Encode `Heating` using One Hot encoding

# Scaling features

Many machine learning algorithms require all variables to be on the same scale, ideally between -1 and 1.  
Let's compare `OverallQual` to `GrLivArea`:

In [None]:
training_set[['OverallQual','GrLivArea']].describe()

We can transform these variables to be on the same scale using a preprocessing trick called _min/max scaling_. 

`MinMaxScale(X) = (X - min(X))/(max(X) - min(X))` 

In [None]:
# The sklearn library has a function that can do this for us
from sklearn.preprocessing import MinMaxScaler

In [None]:
# Define scale function
scaler = MinMaxScaler()

# Create data frame by fitting the scale function on the 'OverallQual' and 'GrLivArea' columns
# of the training set and transforming their values as columns in the data frame
scaled = pd.DataFrame(scaler.fit_transform(training_set[['OverallQual','GrLivArea']].astype(float)),
             columns=['OverallQual','GrLivArea'])

# Inspect the result
scaled.describe()

We can put these back to their original scale using the `inverse_transform` method.

In [None]:
pd.DataFrame(scaler.inverse_transform(scaled),
             columns=['OverallQual','GrLivArea']).head()

Do they match with the original data?

In [None]:
training_set[['OverallQual','GrLivArea']].head()

# Combining features

We can also add new features to our model by combining two or more existing features. For example, let's
multiply `OverallQual` by `GrLivArea`. These are often called **interaction** variables.

We'll also scale our input and output.
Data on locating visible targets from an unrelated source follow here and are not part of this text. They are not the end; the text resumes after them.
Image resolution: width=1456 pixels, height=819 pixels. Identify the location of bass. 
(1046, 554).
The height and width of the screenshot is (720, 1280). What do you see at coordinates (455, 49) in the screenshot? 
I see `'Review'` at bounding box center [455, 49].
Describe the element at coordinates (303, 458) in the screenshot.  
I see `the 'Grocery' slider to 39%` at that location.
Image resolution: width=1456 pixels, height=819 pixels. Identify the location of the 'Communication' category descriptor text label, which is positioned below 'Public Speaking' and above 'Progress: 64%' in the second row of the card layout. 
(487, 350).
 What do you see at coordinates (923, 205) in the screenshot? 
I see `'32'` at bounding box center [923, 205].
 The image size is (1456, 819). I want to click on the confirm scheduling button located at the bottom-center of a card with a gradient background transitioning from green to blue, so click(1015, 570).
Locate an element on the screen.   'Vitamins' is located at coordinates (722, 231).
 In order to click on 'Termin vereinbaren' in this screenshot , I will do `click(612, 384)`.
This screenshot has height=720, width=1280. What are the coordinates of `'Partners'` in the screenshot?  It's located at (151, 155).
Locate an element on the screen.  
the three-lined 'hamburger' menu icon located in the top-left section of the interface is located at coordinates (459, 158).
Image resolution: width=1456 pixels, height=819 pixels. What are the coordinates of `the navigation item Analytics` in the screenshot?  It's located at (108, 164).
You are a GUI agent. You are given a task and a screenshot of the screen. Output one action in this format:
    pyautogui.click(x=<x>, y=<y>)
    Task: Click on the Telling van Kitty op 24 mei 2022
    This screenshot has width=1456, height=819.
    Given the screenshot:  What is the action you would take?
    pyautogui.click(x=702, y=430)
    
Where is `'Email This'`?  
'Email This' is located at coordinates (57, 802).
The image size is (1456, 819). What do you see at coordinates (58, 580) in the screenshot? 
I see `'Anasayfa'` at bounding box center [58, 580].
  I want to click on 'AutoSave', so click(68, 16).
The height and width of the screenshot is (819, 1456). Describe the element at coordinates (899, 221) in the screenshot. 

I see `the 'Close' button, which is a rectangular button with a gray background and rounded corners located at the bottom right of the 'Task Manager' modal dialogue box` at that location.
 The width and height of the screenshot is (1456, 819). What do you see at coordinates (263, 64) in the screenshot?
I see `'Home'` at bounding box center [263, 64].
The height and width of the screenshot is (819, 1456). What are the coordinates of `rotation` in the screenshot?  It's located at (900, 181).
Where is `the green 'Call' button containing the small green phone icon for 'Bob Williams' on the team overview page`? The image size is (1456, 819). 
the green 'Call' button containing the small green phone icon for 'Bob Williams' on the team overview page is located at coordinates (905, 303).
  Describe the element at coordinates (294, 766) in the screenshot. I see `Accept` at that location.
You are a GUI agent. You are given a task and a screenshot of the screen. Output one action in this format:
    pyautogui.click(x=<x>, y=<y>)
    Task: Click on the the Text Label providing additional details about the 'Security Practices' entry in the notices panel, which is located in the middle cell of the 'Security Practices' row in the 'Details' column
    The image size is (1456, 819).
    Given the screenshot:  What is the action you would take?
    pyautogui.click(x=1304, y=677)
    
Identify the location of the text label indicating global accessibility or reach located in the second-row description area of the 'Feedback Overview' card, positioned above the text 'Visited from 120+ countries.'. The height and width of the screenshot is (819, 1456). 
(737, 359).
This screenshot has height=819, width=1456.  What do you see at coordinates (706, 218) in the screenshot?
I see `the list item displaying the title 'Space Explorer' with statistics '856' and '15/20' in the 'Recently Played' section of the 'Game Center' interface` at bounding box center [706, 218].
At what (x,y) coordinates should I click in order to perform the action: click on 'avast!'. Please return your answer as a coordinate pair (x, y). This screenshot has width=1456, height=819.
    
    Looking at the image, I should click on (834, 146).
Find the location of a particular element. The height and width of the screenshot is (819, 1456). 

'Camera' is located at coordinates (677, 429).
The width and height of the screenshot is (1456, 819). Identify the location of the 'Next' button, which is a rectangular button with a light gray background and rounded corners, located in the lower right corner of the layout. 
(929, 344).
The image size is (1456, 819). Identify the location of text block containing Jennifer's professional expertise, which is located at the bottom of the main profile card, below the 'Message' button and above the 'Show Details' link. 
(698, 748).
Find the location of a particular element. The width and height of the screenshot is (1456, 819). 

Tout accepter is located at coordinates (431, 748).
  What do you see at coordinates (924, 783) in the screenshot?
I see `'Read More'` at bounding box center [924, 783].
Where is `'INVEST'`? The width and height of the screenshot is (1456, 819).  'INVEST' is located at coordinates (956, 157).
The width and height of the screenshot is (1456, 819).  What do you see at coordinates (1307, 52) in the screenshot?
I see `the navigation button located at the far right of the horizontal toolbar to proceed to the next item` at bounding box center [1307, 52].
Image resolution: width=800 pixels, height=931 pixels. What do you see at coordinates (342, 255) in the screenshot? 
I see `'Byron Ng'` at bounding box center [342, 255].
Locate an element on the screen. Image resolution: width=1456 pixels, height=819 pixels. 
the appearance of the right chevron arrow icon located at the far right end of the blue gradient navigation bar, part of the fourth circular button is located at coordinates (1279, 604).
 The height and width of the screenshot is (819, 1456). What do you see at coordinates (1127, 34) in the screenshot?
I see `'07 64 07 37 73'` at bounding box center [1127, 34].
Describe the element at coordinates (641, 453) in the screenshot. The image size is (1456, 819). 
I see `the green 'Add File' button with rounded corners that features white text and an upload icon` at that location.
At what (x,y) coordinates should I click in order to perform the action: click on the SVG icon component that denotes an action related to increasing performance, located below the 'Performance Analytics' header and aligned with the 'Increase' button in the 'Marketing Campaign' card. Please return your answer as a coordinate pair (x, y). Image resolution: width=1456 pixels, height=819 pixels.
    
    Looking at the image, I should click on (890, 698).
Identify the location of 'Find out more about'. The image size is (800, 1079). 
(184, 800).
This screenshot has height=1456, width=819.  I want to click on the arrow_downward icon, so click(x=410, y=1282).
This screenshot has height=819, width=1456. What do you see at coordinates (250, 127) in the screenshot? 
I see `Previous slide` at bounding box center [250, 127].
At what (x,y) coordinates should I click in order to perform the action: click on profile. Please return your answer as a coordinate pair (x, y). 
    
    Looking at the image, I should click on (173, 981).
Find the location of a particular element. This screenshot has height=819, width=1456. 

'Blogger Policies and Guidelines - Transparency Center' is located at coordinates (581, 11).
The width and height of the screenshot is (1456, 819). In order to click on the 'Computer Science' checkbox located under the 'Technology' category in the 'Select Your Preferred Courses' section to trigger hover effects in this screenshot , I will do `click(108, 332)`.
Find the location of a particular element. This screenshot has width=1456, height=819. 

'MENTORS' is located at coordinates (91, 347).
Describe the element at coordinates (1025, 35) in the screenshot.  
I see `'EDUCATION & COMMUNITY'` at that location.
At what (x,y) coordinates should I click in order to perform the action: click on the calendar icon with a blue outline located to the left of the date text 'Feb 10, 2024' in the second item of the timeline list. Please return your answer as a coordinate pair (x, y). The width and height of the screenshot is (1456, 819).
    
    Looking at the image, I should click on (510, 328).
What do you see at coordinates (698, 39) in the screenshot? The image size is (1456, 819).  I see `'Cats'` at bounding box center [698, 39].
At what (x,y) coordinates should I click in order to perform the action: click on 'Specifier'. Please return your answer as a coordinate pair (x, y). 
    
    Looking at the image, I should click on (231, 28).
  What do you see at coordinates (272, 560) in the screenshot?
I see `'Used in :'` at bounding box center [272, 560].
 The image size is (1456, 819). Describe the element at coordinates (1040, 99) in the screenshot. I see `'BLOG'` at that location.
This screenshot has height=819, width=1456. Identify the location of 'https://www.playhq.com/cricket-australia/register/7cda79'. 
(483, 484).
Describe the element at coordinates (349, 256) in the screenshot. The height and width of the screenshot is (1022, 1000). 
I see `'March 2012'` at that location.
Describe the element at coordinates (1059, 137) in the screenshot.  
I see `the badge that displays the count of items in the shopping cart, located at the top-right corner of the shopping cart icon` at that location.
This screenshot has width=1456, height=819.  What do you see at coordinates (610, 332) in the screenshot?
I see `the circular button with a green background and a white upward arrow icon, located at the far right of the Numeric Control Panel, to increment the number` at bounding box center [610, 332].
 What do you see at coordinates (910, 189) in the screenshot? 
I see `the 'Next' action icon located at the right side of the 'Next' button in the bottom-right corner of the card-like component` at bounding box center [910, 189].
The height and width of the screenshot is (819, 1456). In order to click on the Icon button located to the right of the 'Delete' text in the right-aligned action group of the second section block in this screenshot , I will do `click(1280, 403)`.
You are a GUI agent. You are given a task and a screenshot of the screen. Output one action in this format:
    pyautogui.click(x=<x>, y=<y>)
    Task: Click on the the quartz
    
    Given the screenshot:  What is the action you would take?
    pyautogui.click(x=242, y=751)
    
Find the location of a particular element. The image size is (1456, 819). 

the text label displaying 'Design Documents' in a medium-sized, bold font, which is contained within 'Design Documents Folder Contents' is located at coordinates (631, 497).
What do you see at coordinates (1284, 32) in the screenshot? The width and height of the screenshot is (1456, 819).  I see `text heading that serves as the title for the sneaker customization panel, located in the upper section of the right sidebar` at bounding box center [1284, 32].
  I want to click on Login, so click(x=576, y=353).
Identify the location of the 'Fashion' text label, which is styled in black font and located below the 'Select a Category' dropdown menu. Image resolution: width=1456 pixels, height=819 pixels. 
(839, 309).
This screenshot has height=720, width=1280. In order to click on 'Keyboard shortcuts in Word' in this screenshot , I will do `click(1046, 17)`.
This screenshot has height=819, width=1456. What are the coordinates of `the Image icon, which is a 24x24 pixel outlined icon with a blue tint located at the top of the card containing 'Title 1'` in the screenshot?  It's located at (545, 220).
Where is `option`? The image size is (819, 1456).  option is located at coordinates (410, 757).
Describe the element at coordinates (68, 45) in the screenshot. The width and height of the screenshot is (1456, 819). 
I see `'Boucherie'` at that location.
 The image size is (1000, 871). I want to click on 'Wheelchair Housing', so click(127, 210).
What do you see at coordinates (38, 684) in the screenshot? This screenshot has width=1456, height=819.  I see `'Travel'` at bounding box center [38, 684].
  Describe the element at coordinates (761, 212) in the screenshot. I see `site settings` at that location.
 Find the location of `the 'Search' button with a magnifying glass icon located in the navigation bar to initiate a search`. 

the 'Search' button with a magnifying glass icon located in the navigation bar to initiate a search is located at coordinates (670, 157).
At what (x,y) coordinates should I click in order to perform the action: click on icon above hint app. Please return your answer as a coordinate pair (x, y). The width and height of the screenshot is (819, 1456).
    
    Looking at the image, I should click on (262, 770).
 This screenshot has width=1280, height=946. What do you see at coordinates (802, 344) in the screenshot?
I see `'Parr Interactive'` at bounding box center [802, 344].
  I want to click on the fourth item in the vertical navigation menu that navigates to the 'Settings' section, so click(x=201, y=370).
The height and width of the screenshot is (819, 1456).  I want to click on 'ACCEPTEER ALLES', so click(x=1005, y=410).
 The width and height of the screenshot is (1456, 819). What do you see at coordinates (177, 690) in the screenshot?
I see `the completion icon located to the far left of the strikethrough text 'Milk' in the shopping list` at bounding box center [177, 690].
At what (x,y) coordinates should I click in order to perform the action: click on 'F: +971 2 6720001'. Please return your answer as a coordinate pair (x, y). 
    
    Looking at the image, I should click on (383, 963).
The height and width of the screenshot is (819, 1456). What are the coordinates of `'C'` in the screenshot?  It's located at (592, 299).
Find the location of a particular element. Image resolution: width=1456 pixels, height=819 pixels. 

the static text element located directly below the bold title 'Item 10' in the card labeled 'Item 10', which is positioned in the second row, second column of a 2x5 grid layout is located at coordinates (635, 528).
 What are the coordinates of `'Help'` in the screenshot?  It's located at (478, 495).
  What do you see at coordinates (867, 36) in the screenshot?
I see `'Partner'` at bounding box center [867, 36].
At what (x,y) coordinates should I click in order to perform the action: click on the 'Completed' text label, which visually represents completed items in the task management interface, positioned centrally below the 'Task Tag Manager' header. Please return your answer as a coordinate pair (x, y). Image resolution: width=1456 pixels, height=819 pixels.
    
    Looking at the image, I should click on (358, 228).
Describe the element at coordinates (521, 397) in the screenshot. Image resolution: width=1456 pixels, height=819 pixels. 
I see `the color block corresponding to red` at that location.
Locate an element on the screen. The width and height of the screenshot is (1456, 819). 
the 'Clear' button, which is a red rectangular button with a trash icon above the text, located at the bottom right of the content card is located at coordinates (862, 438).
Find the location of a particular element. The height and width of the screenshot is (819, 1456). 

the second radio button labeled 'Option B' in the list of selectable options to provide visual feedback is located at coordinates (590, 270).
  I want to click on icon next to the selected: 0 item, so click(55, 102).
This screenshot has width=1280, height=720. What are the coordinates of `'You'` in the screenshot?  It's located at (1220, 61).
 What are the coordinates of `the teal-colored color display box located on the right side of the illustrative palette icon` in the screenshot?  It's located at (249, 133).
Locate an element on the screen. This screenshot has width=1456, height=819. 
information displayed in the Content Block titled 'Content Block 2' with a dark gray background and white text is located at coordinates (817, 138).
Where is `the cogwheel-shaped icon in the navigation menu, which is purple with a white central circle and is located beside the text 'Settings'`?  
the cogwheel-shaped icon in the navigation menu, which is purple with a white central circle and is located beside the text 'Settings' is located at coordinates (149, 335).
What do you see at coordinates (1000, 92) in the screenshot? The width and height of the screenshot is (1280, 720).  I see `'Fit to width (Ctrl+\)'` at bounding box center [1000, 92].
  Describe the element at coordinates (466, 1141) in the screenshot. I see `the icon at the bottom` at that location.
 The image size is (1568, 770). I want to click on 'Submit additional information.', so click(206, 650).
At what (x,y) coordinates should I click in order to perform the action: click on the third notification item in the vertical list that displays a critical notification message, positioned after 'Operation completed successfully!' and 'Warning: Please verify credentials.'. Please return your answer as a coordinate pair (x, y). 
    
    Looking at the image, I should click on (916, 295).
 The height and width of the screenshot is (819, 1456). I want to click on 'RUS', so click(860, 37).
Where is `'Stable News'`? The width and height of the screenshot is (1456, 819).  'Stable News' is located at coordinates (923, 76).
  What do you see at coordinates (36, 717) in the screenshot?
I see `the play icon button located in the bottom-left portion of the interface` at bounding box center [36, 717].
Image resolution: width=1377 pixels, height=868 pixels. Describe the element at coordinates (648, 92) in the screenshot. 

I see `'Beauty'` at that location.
When we carry out scaling, we need to pass the scaling object to the model function, so that it can apply the same scaling process to unseen input data.

In [None]:
def encode_data(data,scaler = None):
    """
    Create copy of input data and create new feature, scale feature and
    return data frame with specified, scaled training columns        
    """

    data = data.copy()
    data = data[['OverallQual','GrLivArea']]
    # New feature is (unscaled) product of selected columns
    data['QualAreaInteract'] = data['OverallQual'] * data['GrLivArea']

    # Convert to float data type for scaling process
    data = data.astype(float)

    # Create and fit scaler if no scaling function is given
    if(not scaler):
        scaler = MinMaxScaler()
        scaler.fit(data)

    # Create data frame with scaled features only    
    pd.DataFrame(scaler.transform(data), columns = ['OverallQual','GrLivArea','QualAreaInteract'])
    return(data,scaler)


# Create features data frame and train model    
training_features, training_scaler = encode_data(training_set)
predictor = linear_model.LinearRegression()
predictor.fit(training_features, training_set['SalePrice'])

# Define model function which outputs predictions, using the training_scaler from above
def interaction_model(input_data, scaler = training_scaler):
    input_features,returned_scaler = encode_data(input_data,scaler)
    predictions = predictor.predict(input_features)
    return(predictions)

In [None]:
# Evaluate
evaluate_model(interaction_model, print_result=True)

# Competition Exercise (optional)

Build a multiple linear model to achieve as low score as possible!